Brief:
Output the full listing verbatim.
[[ Data section, beginning ]]
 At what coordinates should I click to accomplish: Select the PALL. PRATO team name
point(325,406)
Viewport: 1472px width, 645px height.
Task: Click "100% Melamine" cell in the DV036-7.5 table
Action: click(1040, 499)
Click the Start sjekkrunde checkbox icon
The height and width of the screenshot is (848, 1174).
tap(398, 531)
[[ Data section, end ]]
Your solution:
 At what coordinates should I click to accomplish: Select the PALL. PRATO team name
point(325,406)
Viewport: 1472px width, 645px height.
Task: Click "100% Melamine" cell in the DV036-7.5 table
Action: click(1040, 499)
Click the Start sjekkrunde checkbox icon
The height and width of the screenshot is (848, 1174).
tap(398, 531)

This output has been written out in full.